TAREA ESCRITA: ¿Puedes repetir tal cual las filas de abajo, desde la línea que contiene "Click the 细分建模" hasta la línea que contiene "Action: (x=1109, y=616)", ambas incluidas?

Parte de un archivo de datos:
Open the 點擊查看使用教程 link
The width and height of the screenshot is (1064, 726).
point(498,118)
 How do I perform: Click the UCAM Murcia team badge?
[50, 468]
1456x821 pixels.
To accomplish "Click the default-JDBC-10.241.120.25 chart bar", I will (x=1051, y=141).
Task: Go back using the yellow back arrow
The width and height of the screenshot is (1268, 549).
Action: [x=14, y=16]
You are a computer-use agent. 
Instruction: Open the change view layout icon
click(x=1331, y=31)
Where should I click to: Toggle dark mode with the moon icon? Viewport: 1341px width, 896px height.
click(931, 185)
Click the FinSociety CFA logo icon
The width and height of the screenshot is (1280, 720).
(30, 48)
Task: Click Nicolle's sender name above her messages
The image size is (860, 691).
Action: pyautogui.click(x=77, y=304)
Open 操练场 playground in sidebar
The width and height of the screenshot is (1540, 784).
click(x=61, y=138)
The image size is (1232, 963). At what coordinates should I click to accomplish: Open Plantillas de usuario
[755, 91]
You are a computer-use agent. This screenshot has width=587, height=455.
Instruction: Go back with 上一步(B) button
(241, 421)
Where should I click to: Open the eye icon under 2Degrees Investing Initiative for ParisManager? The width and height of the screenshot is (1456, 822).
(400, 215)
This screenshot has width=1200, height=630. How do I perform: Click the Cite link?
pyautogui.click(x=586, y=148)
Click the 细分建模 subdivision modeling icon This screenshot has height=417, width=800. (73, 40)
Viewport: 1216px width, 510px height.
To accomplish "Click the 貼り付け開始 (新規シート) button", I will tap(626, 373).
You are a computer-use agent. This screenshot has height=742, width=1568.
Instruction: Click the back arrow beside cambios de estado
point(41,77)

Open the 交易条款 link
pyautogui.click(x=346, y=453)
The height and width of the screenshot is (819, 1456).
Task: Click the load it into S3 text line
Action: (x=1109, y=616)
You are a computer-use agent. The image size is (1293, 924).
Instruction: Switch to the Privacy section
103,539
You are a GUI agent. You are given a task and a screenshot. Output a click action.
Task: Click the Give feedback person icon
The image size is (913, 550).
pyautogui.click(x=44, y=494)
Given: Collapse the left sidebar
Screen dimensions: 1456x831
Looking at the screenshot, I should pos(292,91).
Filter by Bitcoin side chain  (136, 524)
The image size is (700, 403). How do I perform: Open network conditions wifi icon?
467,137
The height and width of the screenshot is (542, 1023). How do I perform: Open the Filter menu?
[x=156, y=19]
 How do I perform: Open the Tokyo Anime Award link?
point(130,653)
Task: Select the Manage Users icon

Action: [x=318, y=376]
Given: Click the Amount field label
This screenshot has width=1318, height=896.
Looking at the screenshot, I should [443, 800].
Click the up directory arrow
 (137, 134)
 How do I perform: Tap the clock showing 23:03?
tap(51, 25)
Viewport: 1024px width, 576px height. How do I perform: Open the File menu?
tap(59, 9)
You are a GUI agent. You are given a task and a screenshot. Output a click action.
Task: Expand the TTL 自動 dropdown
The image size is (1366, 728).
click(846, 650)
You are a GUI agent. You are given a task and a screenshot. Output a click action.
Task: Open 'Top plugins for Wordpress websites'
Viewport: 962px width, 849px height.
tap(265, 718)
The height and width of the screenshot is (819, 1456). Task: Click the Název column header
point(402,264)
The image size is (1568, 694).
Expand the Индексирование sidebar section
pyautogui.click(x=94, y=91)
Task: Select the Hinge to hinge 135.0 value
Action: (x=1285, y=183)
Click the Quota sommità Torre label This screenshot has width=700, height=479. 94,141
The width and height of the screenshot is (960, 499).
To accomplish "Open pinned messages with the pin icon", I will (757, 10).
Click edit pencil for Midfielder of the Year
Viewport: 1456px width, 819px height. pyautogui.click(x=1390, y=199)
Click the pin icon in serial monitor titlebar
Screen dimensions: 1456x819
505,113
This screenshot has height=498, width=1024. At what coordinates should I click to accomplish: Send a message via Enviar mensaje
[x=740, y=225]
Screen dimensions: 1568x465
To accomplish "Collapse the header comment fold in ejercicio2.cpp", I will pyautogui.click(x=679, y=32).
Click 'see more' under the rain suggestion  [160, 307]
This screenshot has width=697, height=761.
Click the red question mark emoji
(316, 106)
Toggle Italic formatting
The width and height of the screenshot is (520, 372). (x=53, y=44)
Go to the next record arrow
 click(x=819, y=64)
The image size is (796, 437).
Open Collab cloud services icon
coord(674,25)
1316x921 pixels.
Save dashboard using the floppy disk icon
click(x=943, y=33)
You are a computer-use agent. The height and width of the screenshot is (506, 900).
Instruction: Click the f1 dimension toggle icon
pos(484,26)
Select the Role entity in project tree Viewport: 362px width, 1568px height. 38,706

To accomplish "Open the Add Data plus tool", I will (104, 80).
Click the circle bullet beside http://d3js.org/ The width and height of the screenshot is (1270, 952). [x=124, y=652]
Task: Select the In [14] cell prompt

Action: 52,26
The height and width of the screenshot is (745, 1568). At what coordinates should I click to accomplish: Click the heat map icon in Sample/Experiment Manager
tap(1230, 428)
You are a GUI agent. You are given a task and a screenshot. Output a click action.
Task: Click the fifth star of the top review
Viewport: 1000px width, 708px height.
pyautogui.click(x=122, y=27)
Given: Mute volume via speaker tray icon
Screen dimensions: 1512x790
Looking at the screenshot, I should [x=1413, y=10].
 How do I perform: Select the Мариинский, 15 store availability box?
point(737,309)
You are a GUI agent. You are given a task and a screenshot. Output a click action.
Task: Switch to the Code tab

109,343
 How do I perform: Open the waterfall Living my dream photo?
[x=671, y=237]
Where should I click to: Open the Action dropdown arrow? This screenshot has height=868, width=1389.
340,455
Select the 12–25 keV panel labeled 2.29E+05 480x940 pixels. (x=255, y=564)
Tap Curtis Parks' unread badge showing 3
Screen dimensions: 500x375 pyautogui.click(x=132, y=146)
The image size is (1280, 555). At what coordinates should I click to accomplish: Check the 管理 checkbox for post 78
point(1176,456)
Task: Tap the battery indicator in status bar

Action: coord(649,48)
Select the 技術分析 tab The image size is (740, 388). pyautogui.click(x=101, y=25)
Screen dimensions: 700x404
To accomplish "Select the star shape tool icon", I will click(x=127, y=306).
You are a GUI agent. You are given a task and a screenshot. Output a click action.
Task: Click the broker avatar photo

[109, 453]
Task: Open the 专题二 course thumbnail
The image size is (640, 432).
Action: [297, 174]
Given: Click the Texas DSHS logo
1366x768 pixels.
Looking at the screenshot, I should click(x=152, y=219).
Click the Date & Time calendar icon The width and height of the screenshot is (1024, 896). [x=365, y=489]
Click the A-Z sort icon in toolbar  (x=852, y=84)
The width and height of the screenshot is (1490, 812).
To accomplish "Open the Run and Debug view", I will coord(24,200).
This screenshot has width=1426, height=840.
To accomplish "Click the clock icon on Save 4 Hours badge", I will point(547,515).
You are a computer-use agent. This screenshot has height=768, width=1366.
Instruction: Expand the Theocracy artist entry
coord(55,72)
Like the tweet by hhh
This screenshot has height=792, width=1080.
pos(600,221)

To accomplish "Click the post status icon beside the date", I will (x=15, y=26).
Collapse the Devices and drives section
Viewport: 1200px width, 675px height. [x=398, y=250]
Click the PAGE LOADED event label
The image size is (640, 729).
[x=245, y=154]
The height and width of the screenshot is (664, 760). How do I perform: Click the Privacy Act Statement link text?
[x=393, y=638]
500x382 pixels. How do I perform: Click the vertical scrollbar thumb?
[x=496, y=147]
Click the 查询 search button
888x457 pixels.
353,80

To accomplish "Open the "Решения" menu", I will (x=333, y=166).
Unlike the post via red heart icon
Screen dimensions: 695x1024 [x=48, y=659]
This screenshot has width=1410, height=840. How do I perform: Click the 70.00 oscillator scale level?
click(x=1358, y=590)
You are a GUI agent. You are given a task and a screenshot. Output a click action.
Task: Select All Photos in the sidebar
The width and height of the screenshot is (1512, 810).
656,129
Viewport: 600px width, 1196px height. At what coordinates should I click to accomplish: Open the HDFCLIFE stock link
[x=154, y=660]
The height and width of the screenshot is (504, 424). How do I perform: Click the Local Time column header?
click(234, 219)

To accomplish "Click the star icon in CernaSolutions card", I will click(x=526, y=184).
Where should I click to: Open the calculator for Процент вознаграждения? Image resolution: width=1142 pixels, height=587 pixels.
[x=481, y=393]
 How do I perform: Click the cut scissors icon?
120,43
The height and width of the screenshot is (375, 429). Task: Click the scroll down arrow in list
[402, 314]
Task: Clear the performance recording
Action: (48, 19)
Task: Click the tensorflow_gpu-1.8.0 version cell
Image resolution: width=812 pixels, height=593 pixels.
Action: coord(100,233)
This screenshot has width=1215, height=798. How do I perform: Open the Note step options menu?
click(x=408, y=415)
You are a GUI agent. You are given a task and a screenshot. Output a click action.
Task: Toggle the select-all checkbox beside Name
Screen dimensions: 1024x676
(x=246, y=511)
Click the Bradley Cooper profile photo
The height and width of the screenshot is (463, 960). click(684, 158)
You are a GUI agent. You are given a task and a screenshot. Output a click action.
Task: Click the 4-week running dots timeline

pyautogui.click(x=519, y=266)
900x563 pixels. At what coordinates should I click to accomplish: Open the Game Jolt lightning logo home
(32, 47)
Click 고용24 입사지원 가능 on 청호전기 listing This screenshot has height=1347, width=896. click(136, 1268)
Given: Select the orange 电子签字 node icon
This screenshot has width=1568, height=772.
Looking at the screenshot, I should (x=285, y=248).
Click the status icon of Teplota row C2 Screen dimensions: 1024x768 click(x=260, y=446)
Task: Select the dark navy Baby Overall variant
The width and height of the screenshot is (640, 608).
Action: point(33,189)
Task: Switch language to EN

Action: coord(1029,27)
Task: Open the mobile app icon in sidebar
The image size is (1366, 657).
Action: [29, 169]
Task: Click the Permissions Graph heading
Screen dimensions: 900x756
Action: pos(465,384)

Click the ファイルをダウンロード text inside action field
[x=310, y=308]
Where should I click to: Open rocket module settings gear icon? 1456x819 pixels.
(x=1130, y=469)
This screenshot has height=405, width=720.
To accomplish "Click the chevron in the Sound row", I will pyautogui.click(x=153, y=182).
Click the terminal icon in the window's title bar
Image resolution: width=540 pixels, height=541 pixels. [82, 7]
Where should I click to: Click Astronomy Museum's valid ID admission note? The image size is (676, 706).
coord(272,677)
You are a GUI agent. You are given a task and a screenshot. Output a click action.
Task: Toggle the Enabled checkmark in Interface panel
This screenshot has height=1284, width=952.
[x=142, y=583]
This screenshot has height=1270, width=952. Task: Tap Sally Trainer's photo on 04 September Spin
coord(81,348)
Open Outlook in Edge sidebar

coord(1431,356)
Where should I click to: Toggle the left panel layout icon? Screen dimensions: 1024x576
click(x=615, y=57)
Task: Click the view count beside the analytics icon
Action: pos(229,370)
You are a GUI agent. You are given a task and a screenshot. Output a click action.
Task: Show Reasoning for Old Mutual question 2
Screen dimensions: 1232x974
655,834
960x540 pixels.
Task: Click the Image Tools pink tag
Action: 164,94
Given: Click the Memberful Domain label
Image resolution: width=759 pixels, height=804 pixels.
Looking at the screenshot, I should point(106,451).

RESPUESTA AL EJERCICIO:
Click the 细分建模 subdivision modeling icon This screenshot has height=417, width=800. (73, 40)
Viewport: 1216px width, 510px height.
To accomplish "Click the 貼り付け開始 (新規シート) button", I will tap(626, 373).
You are a computer-use agent. This screenshot has height=742, width=1568.
Instruction: Click the back arrow beside cambios de estado
point(41,77)

Open the 交易条款 link
pyautogui.click(x=346, y=453)
The height and width of the screenshot is (819, 1456).
Task: Click the load it into S3 text line
Action: (x=1109, y=616)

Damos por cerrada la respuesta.